> _The exercise_: Locate every line in the rows below that contains the string "Banana", and copy each such line. A line matches only if its capitalization agrees.

== Data ==

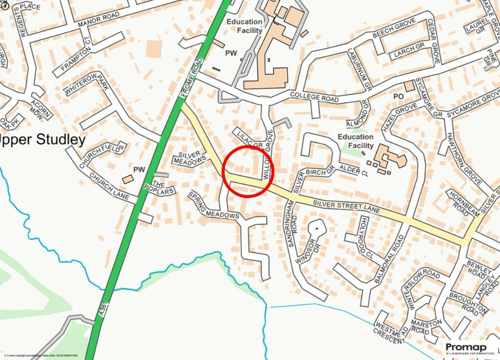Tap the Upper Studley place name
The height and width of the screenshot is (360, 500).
[x=42, y=140]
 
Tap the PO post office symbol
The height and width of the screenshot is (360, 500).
[x=398, y=97]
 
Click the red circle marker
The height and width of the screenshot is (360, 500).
[x=248, y=171]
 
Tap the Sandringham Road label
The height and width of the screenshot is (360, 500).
[x=293, y=227]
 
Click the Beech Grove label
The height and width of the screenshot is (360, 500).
[x=394, y=28]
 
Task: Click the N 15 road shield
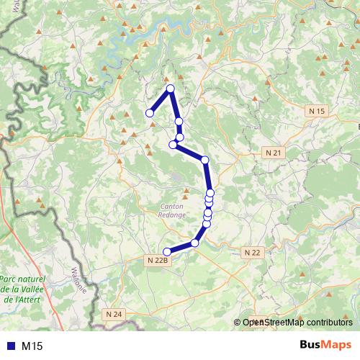tap(316, 111)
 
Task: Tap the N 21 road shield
tap(272, 153)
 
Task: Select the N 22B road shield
tap(157, 260)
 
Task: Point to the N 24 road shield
tap(114, 314)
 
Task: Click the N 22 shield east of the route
tap(251, 253)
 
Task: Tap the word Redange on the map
tap(173, 215)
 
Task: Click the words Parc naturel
tap(22, 279)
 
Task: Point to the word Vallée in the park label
tap(32, 288)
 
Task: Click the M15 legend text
tap(32, 346)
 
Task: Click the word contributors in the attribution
tap(328, 323)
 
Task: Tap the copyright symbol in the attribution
tap(238, 323)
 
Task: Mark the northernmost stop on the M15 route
tap(171, 89)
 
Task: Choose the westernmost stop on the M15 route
tap(150, 113)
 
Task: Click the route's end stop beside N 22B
tap(167, 251)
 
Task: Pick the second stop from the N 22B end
tap(194, 243)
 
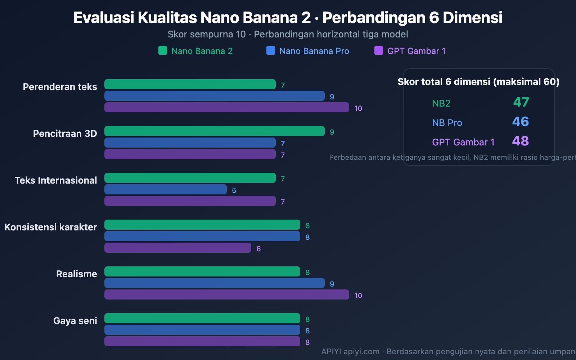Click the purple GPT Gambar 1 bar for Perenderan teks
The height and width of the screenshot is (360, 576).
(x=227, y=107)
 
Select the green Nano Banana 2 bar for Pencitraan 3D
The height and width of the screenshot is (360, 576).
(x=215, y=131)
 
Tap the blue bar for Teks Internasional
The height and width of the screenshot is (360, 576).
(x=166, y=189)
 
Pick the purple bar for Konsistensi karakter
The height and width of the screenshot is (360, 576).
(x=178, y=248)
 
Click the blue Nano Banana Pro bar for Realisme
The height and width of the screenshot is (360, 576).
(x=215, y=283)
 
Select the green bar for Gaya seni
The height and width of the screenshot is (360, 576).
(x=202, y=318)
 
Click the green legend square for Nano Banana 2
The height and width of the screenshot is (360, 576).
(x=163, y=50)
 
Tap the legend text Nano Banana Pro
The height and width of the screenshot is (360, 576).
(x=314, y=51)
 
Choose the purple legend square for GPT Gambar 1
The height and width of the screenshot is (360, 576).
(x=379, y=50)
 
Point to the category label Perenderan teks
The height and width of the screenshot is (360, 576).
(x=60, y=87)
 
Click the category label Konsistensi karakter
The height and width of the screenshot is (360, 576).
(x=51, y=227)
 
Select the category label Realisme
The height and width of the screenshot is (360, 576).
(x=76, y=274)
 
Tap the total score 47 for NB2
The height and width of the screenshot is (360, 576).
(x=521, y=102)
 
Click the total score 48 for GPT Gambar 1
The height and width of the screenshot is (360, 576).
(x=521, y=141)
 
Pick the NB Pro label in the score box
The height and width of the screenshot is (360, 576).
(x=447, y=123)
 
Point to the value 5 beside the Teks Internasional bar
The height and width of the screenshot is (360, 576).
(x=234, y=190)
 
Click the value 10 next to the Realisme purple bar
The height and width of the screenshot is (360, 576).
(x=358, y=296)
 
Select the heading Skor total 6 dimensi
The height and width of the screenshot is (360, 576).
(x=478, y=82)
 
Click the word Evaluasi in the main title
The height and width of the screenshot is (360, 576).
(x=104, y=18)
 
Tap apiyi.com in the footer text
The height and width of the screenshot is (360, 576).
(x=361, y=351)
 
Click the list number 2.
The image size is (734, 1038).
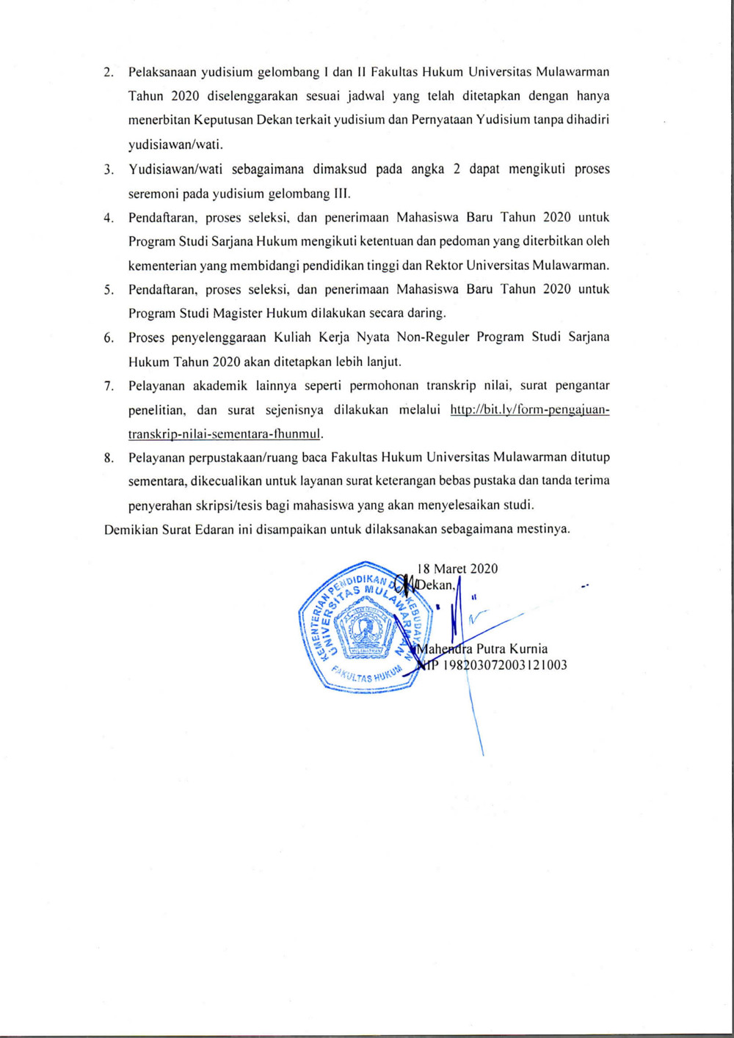tap(108, 73)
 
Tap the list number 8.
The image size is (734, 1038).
tap(108, 458)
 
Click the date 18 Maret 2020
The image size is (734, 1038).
tap(457, 569)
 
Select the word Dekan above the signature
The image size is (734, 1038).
tap(436, 585)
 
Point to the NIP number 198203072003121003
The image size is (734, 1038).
tap(498, 665)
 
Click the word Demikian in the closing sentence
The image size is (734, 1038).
tap(131, 529)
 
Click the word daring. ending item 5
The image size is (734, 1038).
tap(426, 313)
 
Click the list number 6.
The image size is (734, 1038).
tap(108, 337)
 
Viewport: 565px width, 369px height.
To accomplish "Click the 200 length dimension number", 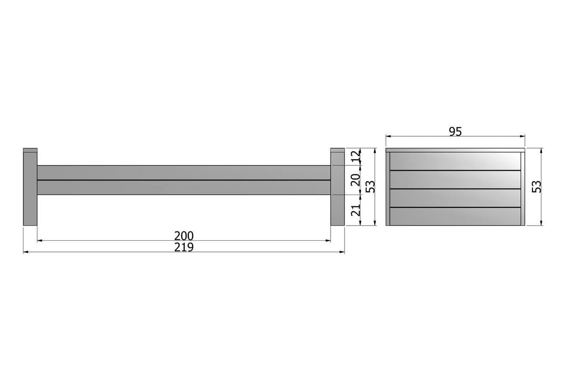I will coord(184,235).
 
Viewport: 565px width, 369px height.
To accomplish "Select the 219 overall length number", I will coord(184,247).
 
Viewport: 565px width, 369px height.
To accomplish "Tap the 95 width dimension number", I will coord(455,131).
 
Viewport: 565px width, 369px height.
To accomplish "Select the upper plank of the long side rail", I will coord(184,172).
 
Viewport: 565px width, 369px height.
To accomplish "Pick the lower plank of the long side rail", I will coord(184,187).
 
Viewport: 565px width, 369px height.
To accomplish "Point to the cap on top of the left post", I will coord(30,150).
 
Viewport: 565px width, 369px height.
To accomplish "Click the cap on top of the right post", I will coord(338,150).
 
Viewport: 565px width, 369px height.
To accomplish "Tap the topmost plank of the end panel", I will coord(456,161).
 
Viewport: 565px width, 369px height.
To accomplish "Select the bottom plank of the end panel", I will coord(456,216).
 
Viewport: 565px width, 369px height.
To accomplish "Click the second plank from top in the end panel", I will coord(456,179).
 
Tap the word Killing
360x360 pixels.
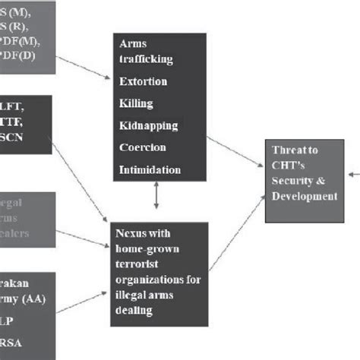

===

> _Answer for the task_:
Select the green Nano Banana 2 bar for Pencitraan 3D
Click the blue Nano Banana Pro bar for Realisme
Click the green legend square for Nano Banana 2
Tap the legend text Nano Banana Pro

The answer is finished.